Grant Morrison’s run of Doom Patrol focuses on the misfits, the weird and the broken and how they are fit to fight evils that other more conventional and sane heroes aren’t equipped to deal with.
Robotman has a fully mechanical body with his very human brain controlling new body. He can’t feel anything. What makes a human a human if not for their ability to sense the world around them?
Crazy Jane is a woman with 64 different personalities, so far at least, each possessing a different power. She’s unpredictable but it seems like her powers will come in handy time and time again. Who exactly is Crazy Jane?

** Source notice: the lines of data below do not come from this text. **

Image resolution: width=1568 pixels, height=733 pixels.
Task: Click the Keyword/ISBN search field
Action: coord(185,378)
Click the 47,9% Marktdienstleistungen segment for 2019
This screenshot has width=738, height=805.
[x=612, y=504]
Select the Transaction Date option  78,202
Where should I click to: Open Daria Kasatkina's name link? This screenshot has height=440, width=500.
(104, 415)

Who are they and what makes they, her?
Rebis is formed from the fusion of a man and a woman with the mind and bodies of both becoming one. Their memories are the memories of the two who became one but altered and corrupted in the process. When we change how does that effect us and does that effect others around us?
I’ve only read through 100 pages of this so far, covering the formation of the main team leading up to their handling of a problem involving a memetic fictional city (think Carcosa in the King in Yellow) that is taking over the real.

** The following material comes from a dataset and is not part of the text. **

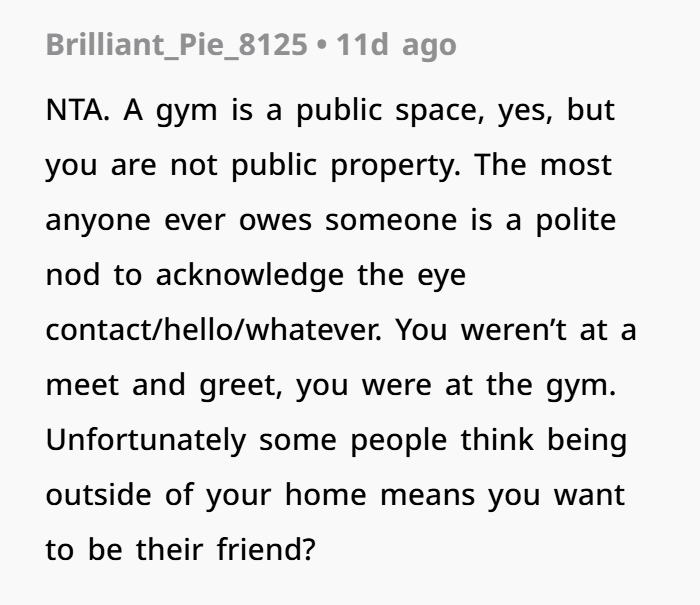Click the phrase "outside of your home"
This screenshot has width=700, height=605.
pos(206,495)
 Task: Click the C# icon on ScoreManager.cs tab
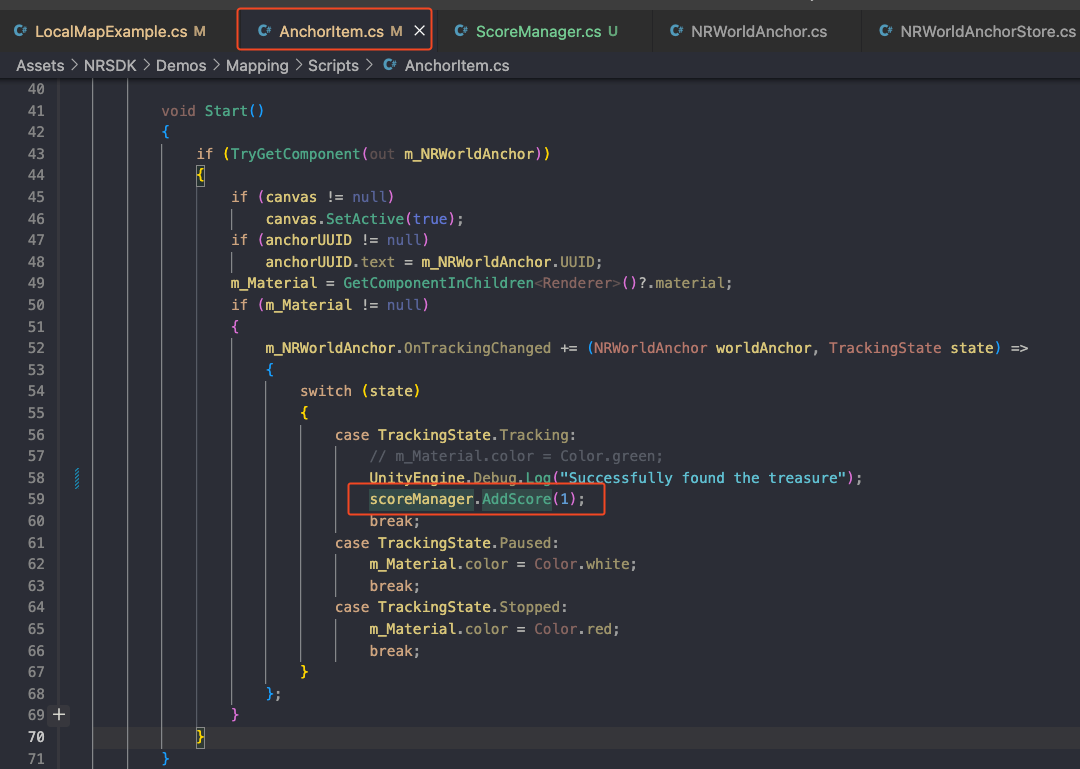(461, 32)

The newly formed Doom Patrol is forced to come together to stop this.
I’m loving it so far although the art is OK and some panels can a little 2edgy5me.

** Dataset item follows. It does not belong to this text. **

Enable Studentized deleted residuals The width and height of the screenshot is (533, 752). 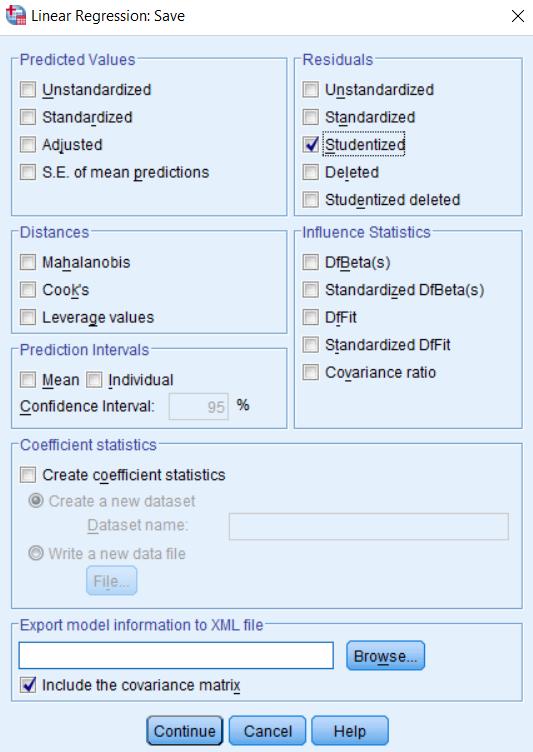point(311,200)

Spoilers for the first 4 issues of Grant Morrison’s Doom Patrol
Let’s talk about an example of this edgyness:
The Doom Patrol find themselves caught within the memetic fictional city of Orqwith that’s the main culprit of the first 4 issues of the run.
We learn that this city was created by still living authors and philosophers who built a logical killswitch within it. When pulled, it will disrupt the internal logical consistency of Orqwith and thus destroy it.
Eventually Rebis flies over to the cathedral at the center of the city with two Zen Koan-esque pope figures, one who lies and the other only tells the truth.
Rebis then engages in logical debate with these two logic popes and eventually triggering their killswitch.
Reading these pages, I could hear the sound of vuvuzelas blasting and see Rebis taking off only to put his dark shades back on while the cathedral blows up behind him in slow motion.
It’s not edgy exactly. I’m not sure what it is exactly. It feels a little tropey, maybe comic booky?
Moments like this, big theoretically awesome panels, are spread throughout the Incal as well but the ones in Doom Patrol aren’t hitting as hard or as smoothly as the ones in the Incal for some reason.